Concernant la dimension multilatérale, les entretiens qu’il devrait mener avec les chefs d’État présents à la COP28 seront observés avec attention. La présence de cet homme de près de 87 ans, qui n’est pas soumis à un mandat électoral contrairement à la plupart de ses homologues, peut-elle réellement peser dans ce type de réunions internationales ? Ou est-il plutôt perçu comme un personnage symbolique, dont l’influence serait finalement limitée ?
D’une manière globale, son influence est limitée. Sa rencontre de 2014 au Vatican avec le président de l’Autorité palestinienne Mahmoud Abbas et son homologue israélien de l’époque Shimon Peres avait apporté une image forte. Mais neuf ans plus tard, nous voyons bien qu’elle n’a pas porté les fruits espérés. Le pouvoir du pape est forcément limité, car le Saint-Siège ne dispose pas des moyens habituels des États, qui entretiennent des rapports de force induits par un pouvoir de coercition.
Mais on peut voir les choses sous un autre angle: la diplomatie peut aussi être officieuse, relever de la paradiplomatie, avec une dimension de conseil et de médiation. Je crois que c’est plutôt sur ce créneau que l’action du pape et du Saint-Siège peut se situer. Le pape peut faciliter certaines rencontres: par exemple, les bonnes relations entretenues par le Saint-Siège avec l’Iran peuvent permettre au pape de faire passer des messages de l’Iran vers d’autres pays, et inversement.

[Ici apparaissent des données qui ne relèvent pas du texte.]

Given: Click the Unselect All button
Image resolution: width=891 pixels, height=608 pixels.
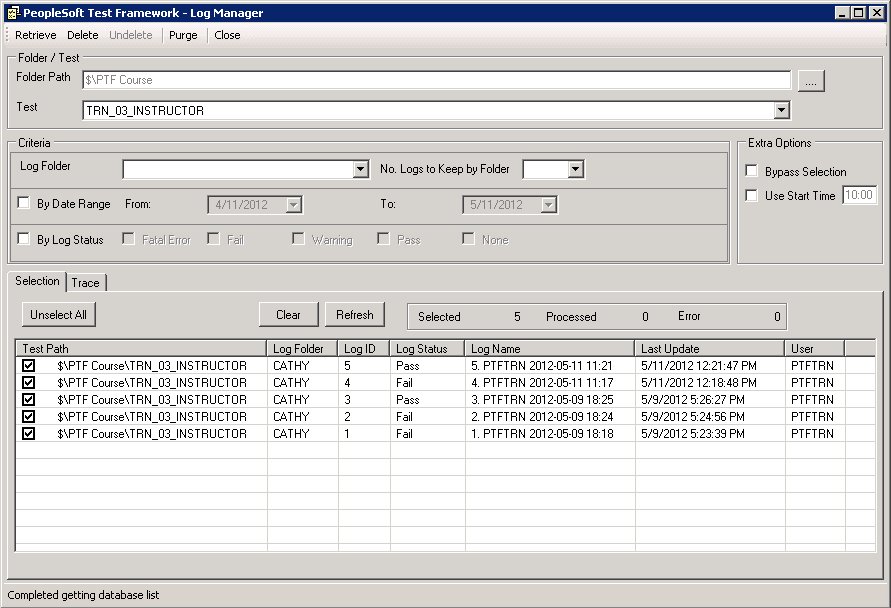Looking at the screenshot, I should pyautogui.click(x=57, y=315).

Cette politique de médiation ou de bons offices du Saint-Siège peut ainsi être utile pour les États traditionnels.
Les COP sont l’un des lieux où s’exprime la rivalité entre pays du Nord et pays du Sud, particulièrement exposés aux conséquences du changement climatique. En tant qu’homme venu d’Argentine, très critique par rapport au modèle occidental, le pape peut-il permettre d’éviter que la polarisation entre pays riches et pays pauvres ne se cristallise d’une façon encore plus violente?
Il a en effet donné un écho nouveau à l’Amérique latine sur la scène internationale, mais le fait que la papauté soit en décalage avec la politique occidentale, cela ne date pas seulement de François. On peut se souvenir de l’opposition virulente de Jean Paul II face à l’offensive des États-Unis en Irak en 2003: le pape avait alors clairement dit que cette guerre n’était pas légale, et que si les catholiques étaient associés à cette offensive, on en reviendrait à identifier le catholicisme comme une affaire occidentale, ce qui accentuerait encore la perception d’un choc des civilisations.
Mais il est vrai que le pape vient du Sud avec une parole très ciblée. Il vient d’Argentine, et il observe les pays occidentaux comme étant extérieurs à sa sphère culturelle et à l’approche politique traditionnelle dans laquelle il a baigné en Amérique latine. En associant l’écologie au «cri des pauvres», il se situe par ailleurs tout à fait dans la mobilisation catholique latino-américaine traditionnelle, qui est très active depuis plusieurs décennies. Son plaidoyer se situe ainsi dans la ligne de la Conférence épiscopale latino-américaine, définie notamment lors de la conférence d’Aparecida à laquelle il avait participé en 2007. Cela peut donc lui donner une certaine légitimité du point de vue des pays du Sud.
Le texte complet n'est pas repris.